Drilling, sampling and analytical methodologies are of internationally acceptable standards. Drilling and analyses are carried out by independent contractors, SBF Philippines Drilling Resources Corp. (SBF), and Intertek Testing Services Philippines, Inc. (Intertek) respectively.

 

Drilling is carried out by SBF using wireline diamond coring techniques, with the core being predominantly HQ triple-tube (HQ3) diameter (OD 61mm). The holes are initially collared using PQ drillbits (OD 123mm) to recover PQ3 core (OD 83mm) until the drillbit encounters competent ground, then the coring bit is reduced to HQ3 for the remainder of the drill hole.  If difficult conditions are encountered, then the drill bit is changed to NQ3 (core OD 45mm) and the hole continued until the planned depth or bad ground conditions prevent further drilling, whichever occurs first. Core recovery is generally better than 95% and is considered to be good.

 

Drill Core Sampling

 

Drill core is recovered from the inner tube and handled carefully to preserve the integrity of the drill core.  Structural measurements are taken: Rock Quality Determinations (RQD,) and Fracture Densities. The core is then placed in plastic core trays, aligned, photographed and marked up for sampling.

 

The drill core is then cut in half by diamond core saw and sampled at one (1) metre intervals or at lithological boundaries. The samples are placed in individually labelled plastic sample bags, a sample number ticket included, and then sealed for despatch to Intertek's Sample Preparation laboratory in Surigao City. The integrity of the core samples are supervised at all times by the geologist until despatch to the laboratory where they are accompanied by company personnel until receipt by Intertek.

 

One Certified Reference Material (CRM), one Blank and if possible, one Duplicate is included within each successive group of twenty samples that are submitted to the laboratory.

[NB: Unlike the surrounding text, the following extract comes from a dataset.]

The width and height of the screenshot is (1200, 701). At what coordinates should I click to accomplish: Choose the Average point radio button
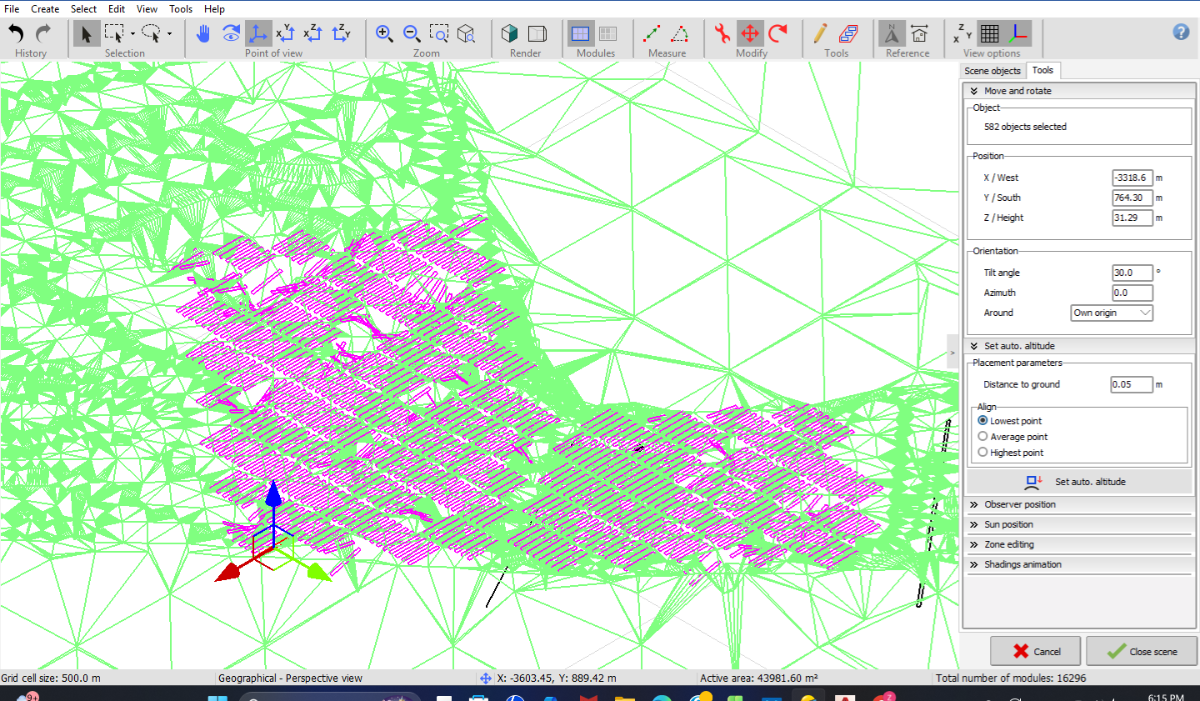pos(982,437)
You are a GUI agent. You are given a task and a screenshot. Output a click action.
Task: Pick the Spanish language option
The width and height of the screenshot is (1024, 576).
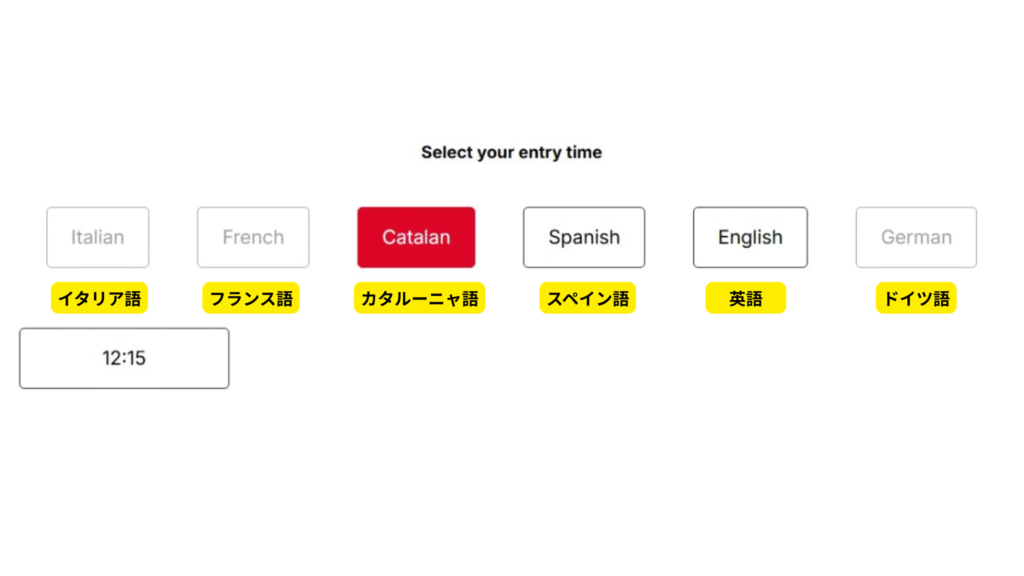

QA/QC monitoring of the drilling program and the results is ongoing.

 

Analytical Procedures

 

Sample preparation is undertaken by Intertek at their Surigao City laboratory, where each sample is dried at 105ºC for 6 to 8 hours and crushed to 95% passing 2 mm by jaw crusher, before a 1kg split is taken for fine pulverising, using a riffle splitter or rotary sample divider.  Pulverised sample is nominally pulverised to 95% passing 75μm (200 mesh).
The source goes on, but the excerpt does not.